Frequency. 150:100,000 at age 50. The consequences of atherosclerosis are the main cause of mortality. The predominant age is elderly. The predominant gender is male (5:1).

Etiopathogenesis. The theory of damage and accumulation is based on the recognition of the damaging effect of various risk factors (see Risk Factors) on the vascular endothelium. SMC proliferation and macrophage migration into the vascular wall begin. Through the damaged endothelium, lipids and cholesterol penetrate into the inner lining of the vessel, forming an atheromatous plaque. Atheromatous plaque leads to vascular stenosis, induces platelet activation and thrombus formation, which leads to ischemia and/or necrosis of the affected organ.

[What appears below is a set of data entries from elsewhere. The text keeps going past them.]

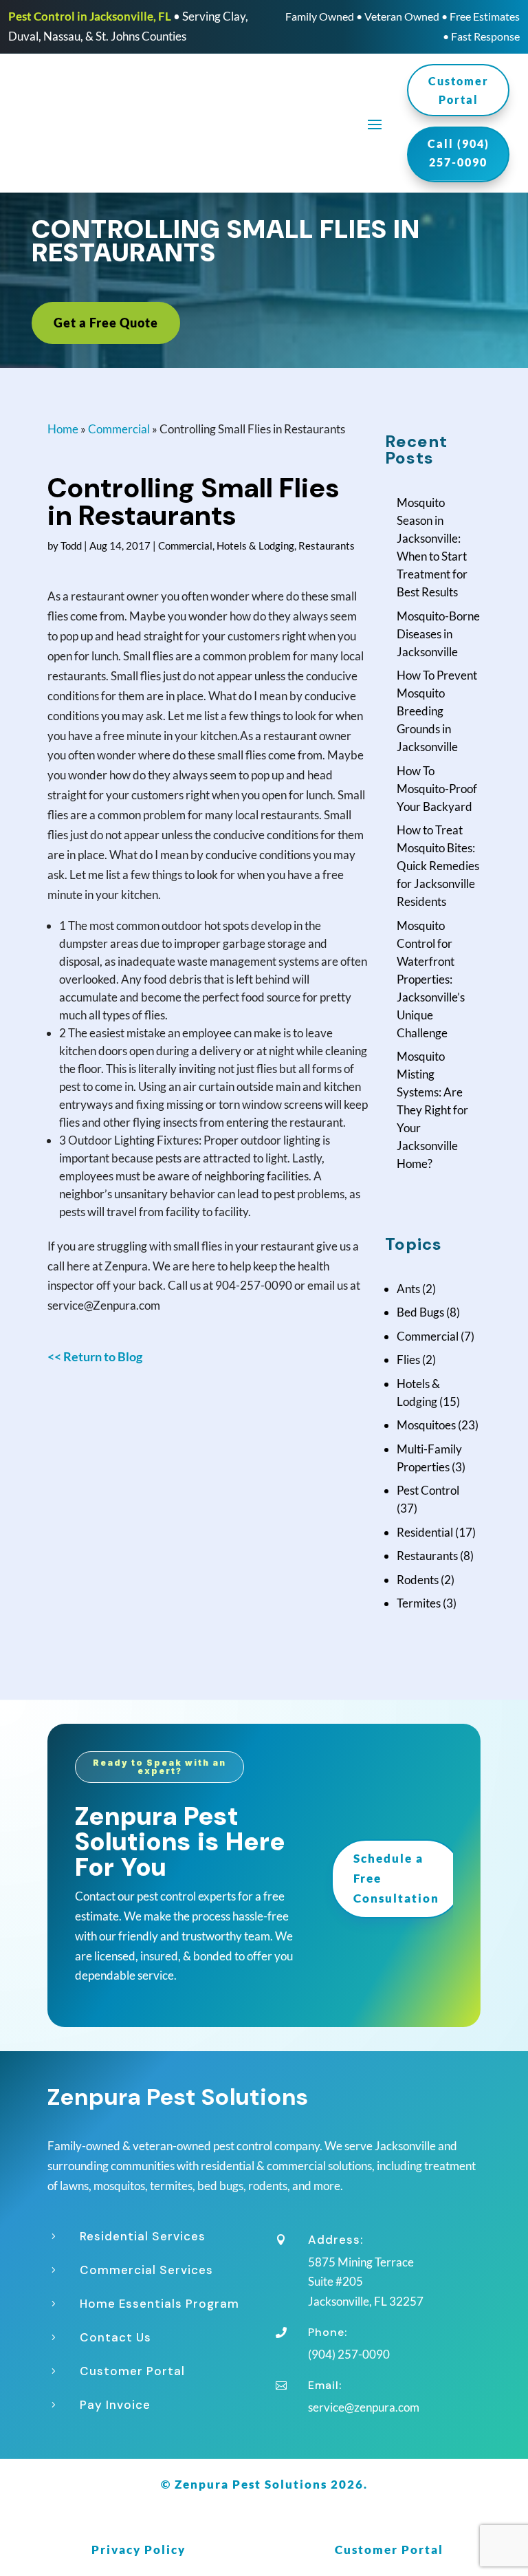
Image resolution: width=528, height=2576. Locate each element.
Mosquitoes (426, 1425)
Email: (325, 2385)
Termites (419, 1603)
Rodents (418, 1579)
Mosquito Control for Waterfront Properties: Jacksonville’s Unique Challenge (431, 979)
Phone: (327, 2332)
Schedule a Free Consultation (396, 1878)
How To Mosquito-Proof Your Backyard (437, 789)
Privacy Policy (138, 2549)
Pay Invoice (115, 2404)
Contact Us (115, 2337)
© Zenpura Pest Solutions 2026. (264, 2484)
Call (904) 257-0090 (459, 153)
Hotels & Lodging (255, 545)
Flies (408, 1359)
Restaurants (326, 545)
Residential (425, 1532)
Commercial (119, 429)
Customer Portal (458, 90)
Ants (408, 1288)
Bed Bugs (420, 1312)
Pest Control (428, 1490)
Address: (335, 2239)
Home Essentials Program (159, 2303)
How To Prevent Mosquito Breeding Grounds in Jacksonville (437, 711)
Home (62, 429)
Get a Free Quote (106, 322)
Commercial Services (146, 2269)
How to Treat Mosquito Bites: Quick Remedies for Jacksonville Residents (438, 866)
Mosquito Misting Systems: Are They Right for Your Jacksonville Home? (432, 1110)
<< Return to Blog (94, 1356)
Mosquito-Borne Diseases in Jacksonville (438, 634)
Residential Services (143, 2236)
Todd (71, 545)
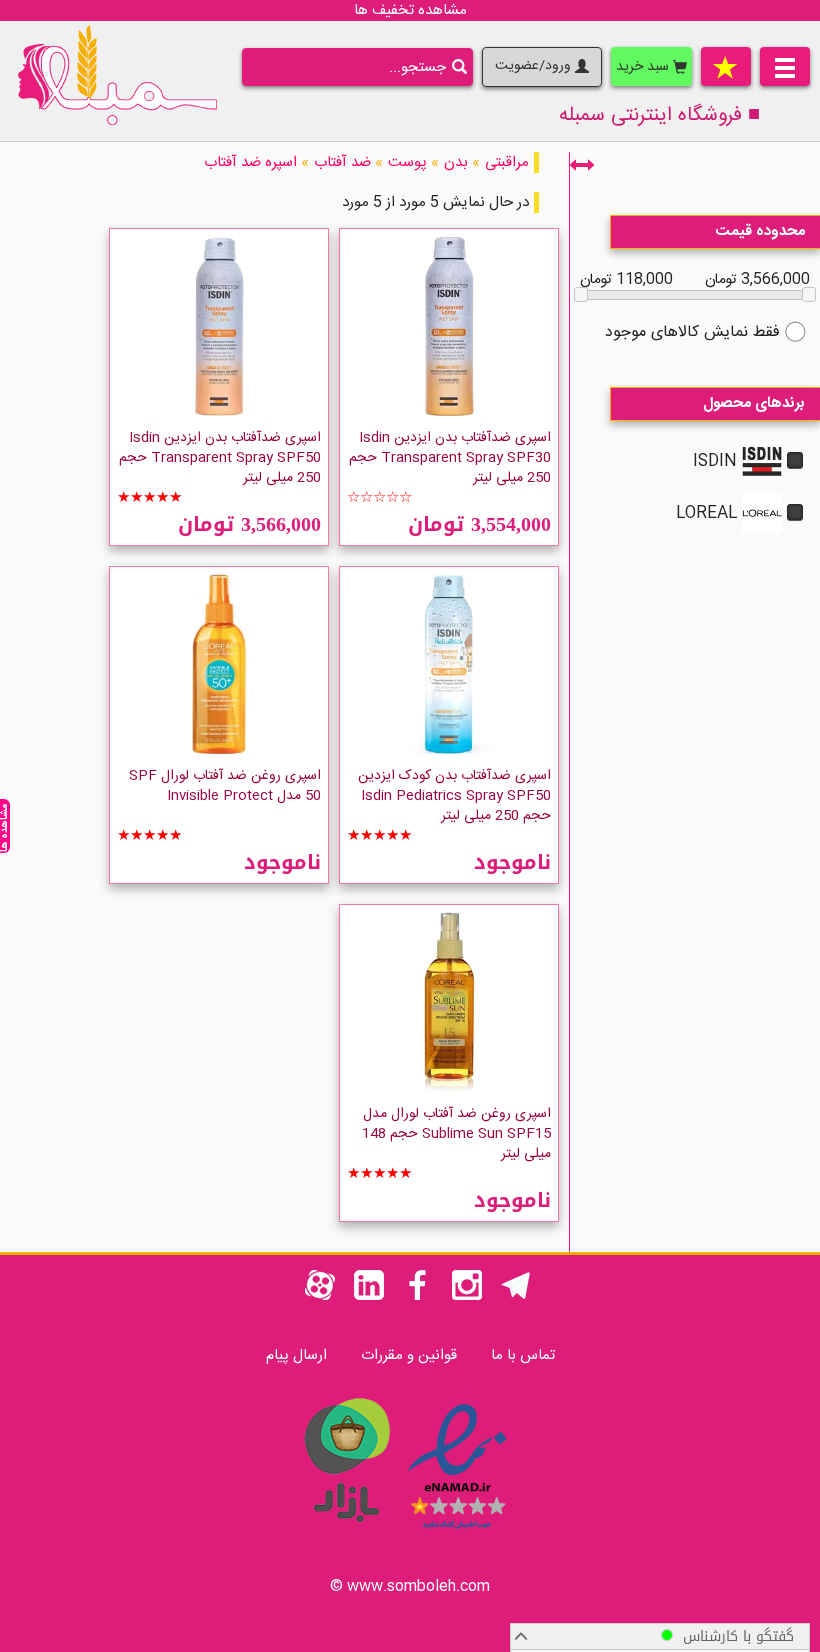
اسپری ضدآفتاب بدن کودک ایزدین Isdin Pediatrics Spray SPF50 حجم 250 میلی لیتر (454, 796)
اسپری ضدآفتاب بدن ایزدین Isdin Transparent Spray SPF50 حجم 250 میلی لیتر (220, 458)
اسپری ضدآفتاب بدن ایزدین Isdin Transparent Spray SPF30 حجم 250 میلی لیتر (450, 458)
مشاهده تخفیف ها (410, 10)
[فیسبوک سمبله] (418, 1296)
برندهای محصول (754, 403)
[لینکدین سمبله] (369, 1296)
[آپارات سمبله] (320, 1296)
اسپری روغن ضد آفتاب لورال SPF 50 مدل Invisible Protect (225, 786)
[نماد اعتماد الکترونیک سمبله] (457, 1532)
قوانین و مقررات (409, 1355)
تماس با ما (523, 1355)
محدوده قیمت (760, 231)
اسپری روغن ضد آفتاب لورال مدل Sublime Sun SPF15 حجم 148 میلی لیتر (456, 1134)
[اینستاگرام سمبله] (467, 1296)
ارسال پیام (296, 1355)
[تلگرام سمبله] (516, 1296)
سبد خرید (644, 67)
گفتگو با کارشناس (733, 1636)
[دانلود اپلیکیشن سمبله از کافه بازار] (346, 1532)
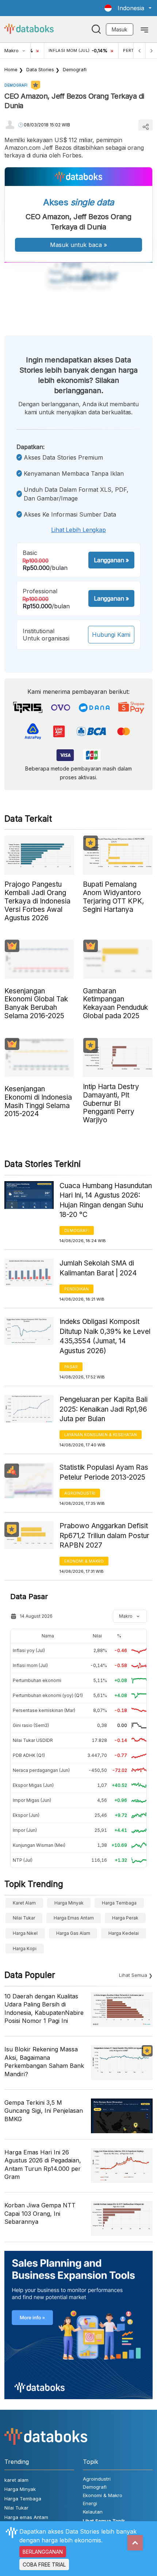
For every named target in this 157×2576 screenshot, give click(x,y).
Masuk (119, 29)
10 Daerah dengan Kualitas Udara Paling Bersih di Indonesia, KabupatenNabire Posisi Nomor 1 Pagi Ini (44, 2008)
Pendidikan (76, 1288)
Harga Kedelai (123, 1933)
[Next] (151, 50)
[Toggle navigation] (144, 29)
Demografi (75, 69)
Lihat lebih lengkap (78, 529)
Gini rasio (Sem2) (31, 1725)
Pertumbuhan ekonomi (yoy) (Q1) (48, 1695)
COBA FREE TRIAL (44, 2564)
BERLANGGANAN (43, 2552)
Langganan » (111, 560)
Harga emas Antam (74, 1918)
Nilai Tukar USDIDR (33, 1740)
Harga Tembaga (119, 1903)
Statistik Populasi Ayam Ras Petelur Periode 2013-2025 (104, 1472)
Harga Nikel (25, 1933)
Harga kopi (25, 1948)
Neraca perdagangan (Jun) (41, 1770)
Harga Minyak (69, 1903)
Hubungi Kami (111, 634)
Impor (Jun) (25, 1830)
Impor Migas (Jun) (32, 1800)
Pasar (71, 1366)
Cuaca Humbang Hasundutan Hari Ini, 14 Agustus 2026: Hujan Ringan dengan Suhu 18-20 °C (106, 1200)
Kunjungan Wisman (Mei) (39, 1845)
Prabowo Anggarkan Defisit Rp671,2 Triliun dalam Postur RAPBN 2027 (104, 1535)
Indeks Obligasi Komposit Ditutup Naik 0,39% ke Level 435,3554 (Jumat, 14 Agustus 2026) (105, 1336)
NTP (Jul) (22, 1860)
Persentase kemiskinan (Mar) (44, 1710)
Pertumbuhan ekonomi (37, 1680)
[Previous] (139, 50)
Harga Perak (125, 1918)
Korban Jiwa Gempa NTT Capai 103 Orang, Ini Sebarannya (40, 2213)
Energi (90, 2503)
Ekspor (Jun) (26, 1815)
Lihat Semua (133, 1975)
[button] (128, 8)
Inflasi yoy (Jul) (29, 1650)
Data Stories (40, 69)
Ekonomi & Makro (84, 1561)
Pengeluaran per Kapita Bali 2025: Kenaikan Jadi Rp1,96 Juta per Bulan (104, 1409)
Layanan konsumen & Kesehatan (100, 1434)
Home (11, 69)
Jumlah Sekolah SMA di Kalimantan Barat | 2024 (98, 1268)
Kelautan (93, 2512)
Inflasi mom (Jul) (30, 1665)
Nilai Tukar (24, 1918)
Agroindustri (79, 1493)
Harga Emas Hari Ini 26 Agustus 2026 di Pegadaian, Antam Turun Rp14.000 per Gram (42, 2164)
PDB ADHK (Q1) (29, 1755)
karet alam (24, 1903)
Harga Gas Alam (73, 1933)
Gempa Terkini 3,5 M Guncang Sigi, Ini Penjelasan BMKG (43, 2111)
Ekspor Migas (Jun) (33, 1785)
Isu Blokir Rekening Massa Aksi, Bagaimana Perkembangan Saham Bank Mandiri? (44, 2061)
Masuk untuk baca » (78, 244)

Genetic aspects. Family predisposition to atherosclerosis is associated with inheritance of risk factors (excluding smoking and taking oral contraceptives, see also Apolipoprotein defects).

Risk factors • Smoking • Diabetes • Arterial hypertension • Obesity • Hypercholesterolemia (ratio of low-density lipoprotein [LDL] to high-density lipoprotein [HDL] more than 5:1) • Hypertriglyceridemia • Physical inactivity • Family history of strokes and cardiovascular diseases • Taking oral contraceptives .

Pathomorphology • I degree - preclinical period of the disease. On the unchanged inner lining of the arteries, single lipid spots and stripes are found (lipoidosis) • Degree II - mild atherosclerosis. On the unchanged inner lining of the arteries there is lipoidosis and single small fibrous and atheromatous plaques • Grade III - significantly pronounced atherosclerosis. In addition to lipoidosis, in the arteries on the thickened, wavy and deformed inner membrane there is a large number of small and large, merging fibrous and atheromatous plaques, atherocalcinosis • IV degree - pronounced atherosclerosis. On the thickened and deformed tuberous inner lining of the arteries there are numerous fibrous and atheromatous plaques with calcification and ulcerations.

The clinical picture varies depending on the predominant localization and extent of the process and in most cases is determined by the manifestations and consequences of tissue or organ ischemia.

• Atherosclerosis of the thoracic aorta •• Aortalgia (lasting up to several hours or days, periodically weakens and intensifies) •• Difficulty in swallowing due to compression of the esophagus •• Hoarseness due to compression of the recurrent laryngeal nerve •• Increased area of ​​percussion dullness of the vascular bundle •• Systolic murmur • • Gradually increasing, predominantly systolic, arterial hypertension •• Accent of the second tone at the fifth point and above the aortic bifurcation •• Signs of moderate hypertrophy of the left ventricle •• Increased speed of propagation of the pulse wave on the tachogram •• Linear calcifications in the walls of the aortic arch on radiographs (in the lateral projections) is the most demonstrative, although late, diagnostic sign.

• Atherosclerosis of the abdominal aorta •• Abdominal pain of various localizations •• Linear calcifications in the area of ​​the aortic bifurcation •• Leriche syndrome with damage to the terminal part of the abdominal aorta (thrombosis of the bifurcation area with acute disturbance of the blood supply to the lower extremities) ••• Intermittent claudication ••• Impairment sensitivity and movement in both legs ••• Pallor of the skin ••• Impotence ••• Systolic murmur over the femoral artery ••• Gangrene of the limb may occur.

• Atherosclerosis of the coronary arteries.

• Atherosclerosis of the mesenteric arteries (see Atherosclerosis of the mesenteric arteries).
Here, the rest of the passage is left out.